31 Oct 2019, 11.54
Committee B (European Affairs) of the British Irish Parliamentary Assembly has published an interim report into European Security Cooperation after Brexit.
The report finds that data-sharing on criminal matters will be vital to ensuring the security of the UK, Ireland and wider EU after Brexit.
Barriers remain to UK’s continued access to key data sharing databases, notably SISII Second generation Schengen Information System (SISII), and the UK will likely lose these vital resources if its data protection environment is not up to standard.
The Committee recommends a renewed focus on averting the loss of access to critical data sharing mechanisms.
This includes preparing the UK to meet the necessary standards of data protection to enable continued access as well as investigating the potential for expanding Passenger Name Records to forms of international travel beyond aviation.

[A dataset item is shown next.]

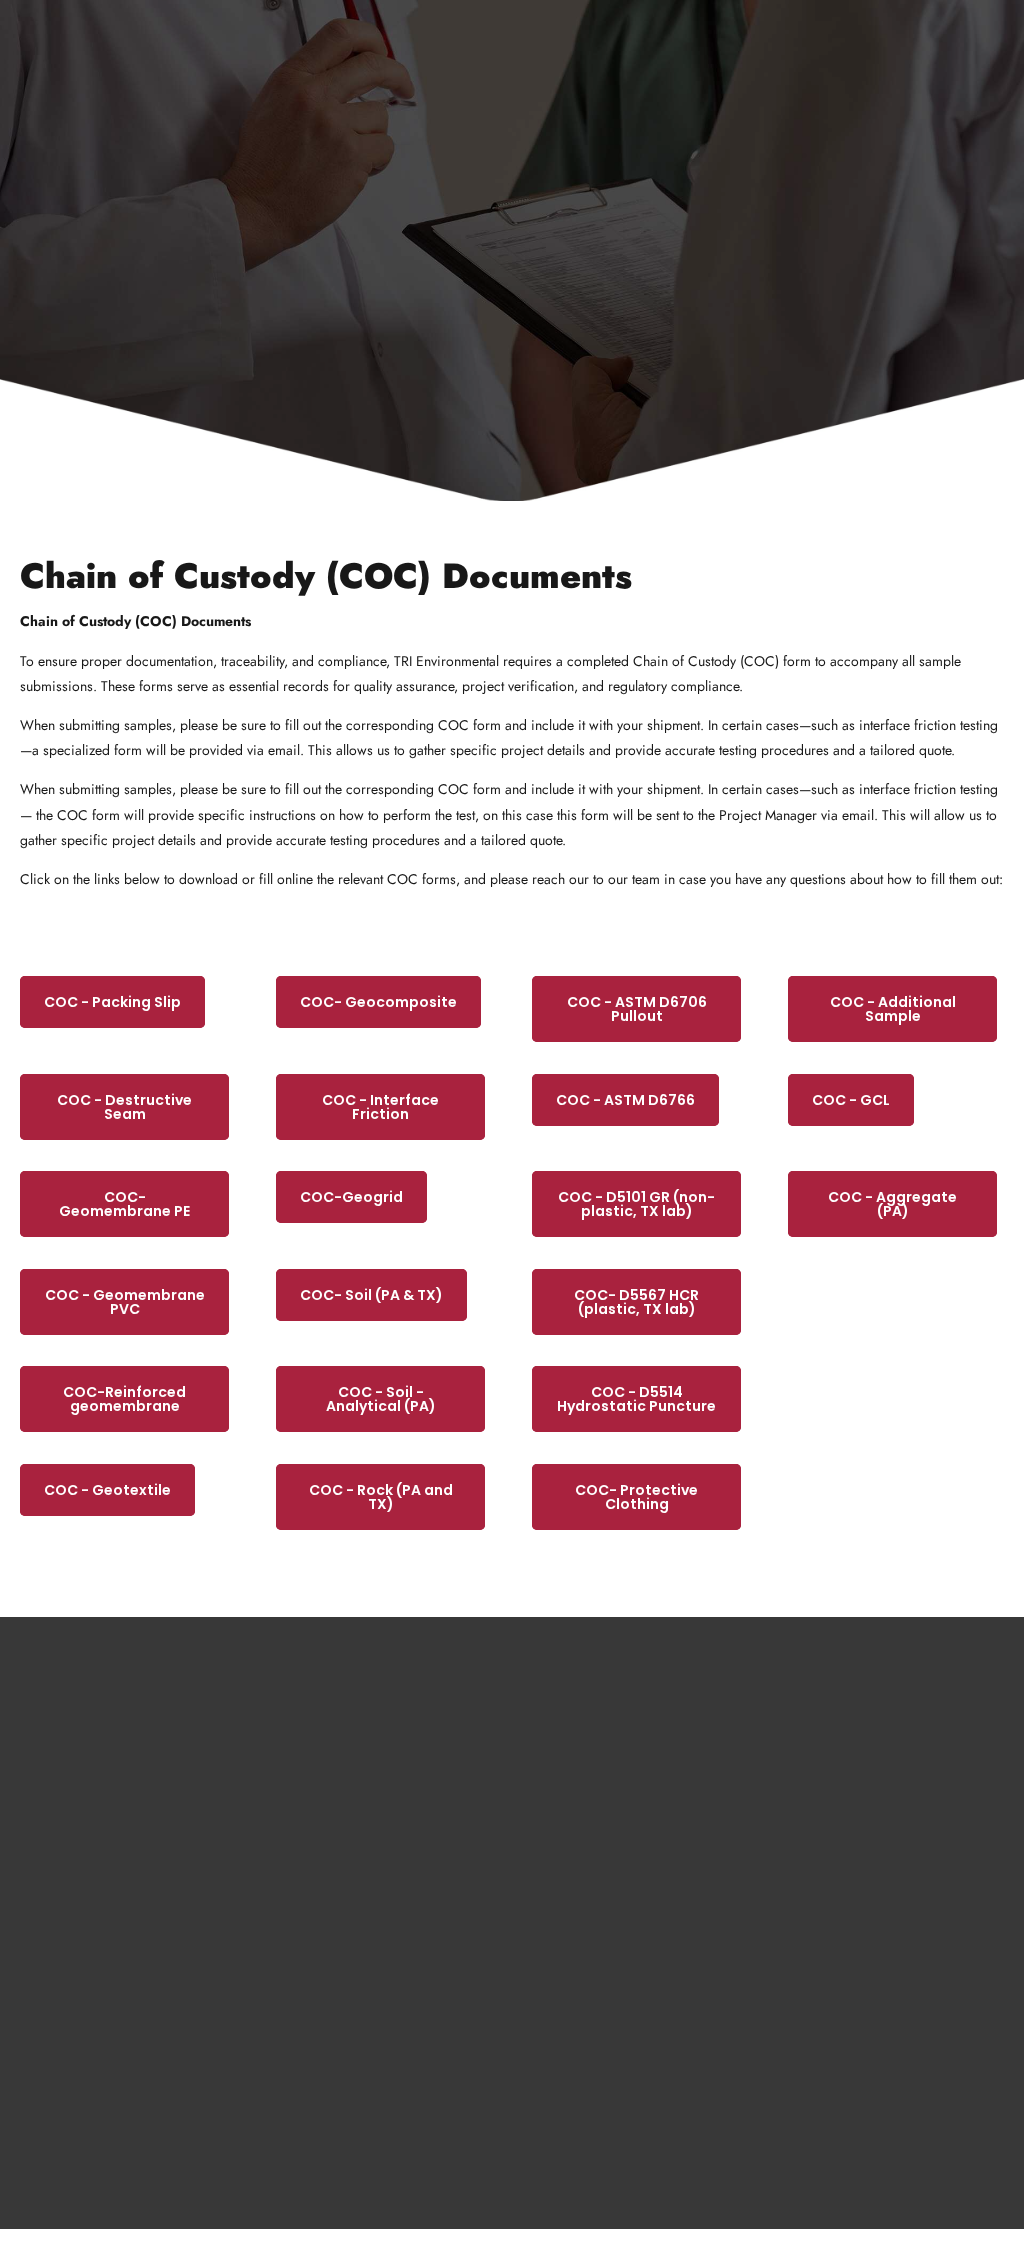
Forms (548, 1952)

It further calls for fallback arrangements to be developed to mitigate the loss of access in the case of a no deal Brexit
Launching the report, Committee Chair, Darren Millar said: “Existing data sharing arrangements between members of the European Union have played a crucial role in protecting member nations from terrorism and combatting serious organised crime. As the UK prepares to leave the EU, it is vital that all is done to mitigate the potential impact of the UK leaving critical data sharing mechanisms that help keep the UK, Ireland and other EU member states safe.
“In our report we urge all the parties involved in the Brexit negotiations to recognise the mutual benefit of continuing existing data sharing arrangement and make the necessary preparations to set the groundwork for its continuation.
"No matter what form Brexit takes, this is one area where divergence from the status quo creates an unacceptable risk."
Scrutiny of future security treaties
•The UK Government’s proposals for a strong role for Parliament in scrutinising post-Brexit free trade agreements are welcome, but they currently apply to those agreements only. The Committee recommends that the UK Government replicates the arrangements it has already proposed for scrutinising post-Brexit free trade agreements for security treaties.
•The Committee calls on the House of Commons Commission and House of Lords Commission to provide adequate resources for effective scrutiny of security treaties by the UK Parliament.
Data security and Passenger Name Records
•The UK, Ireland and wider EU have mutually beneficial interests in continuing security cooperation after Brexit. Stumbling blocks remain, however, especially in relation to the UK’s data protection laws. The Committee urges the UK Government, and UK/EU negotiators, to make data adequacy a focus of ongoing preparations for Brexit.
•Witnesses told the Committee that fall-back arrangements in place in the case of a no-deal Brexit will not offer the same level of information sharing and cooperation, as was noted in the Committee’s first interim report.
•The Committee urges the UK Government to ensure that UK police forces remain adequately resourced for the consequences of Brexit: both on the front line and in supporting officers adjust to longer-term changes in how they work.
Summary of Recommendations
•The Committee recommends that the UK Government replicates the arrangements it has already proposed for scrutinising post-Brexit free trade agreements for security treaties.
•The Committee calls on the House of Commons Commission and House of Lords Commission to provide adequate resources for effective scrutiny by the UK Parliament.
•The Committee recommends that the UK Government and the UK/EU negotiators make data adequacy a focus of ongoing negotiations for Brexit.
•The Committee recommends that consideration be given to the use of Passenger Name Records for passenger ferry journeys.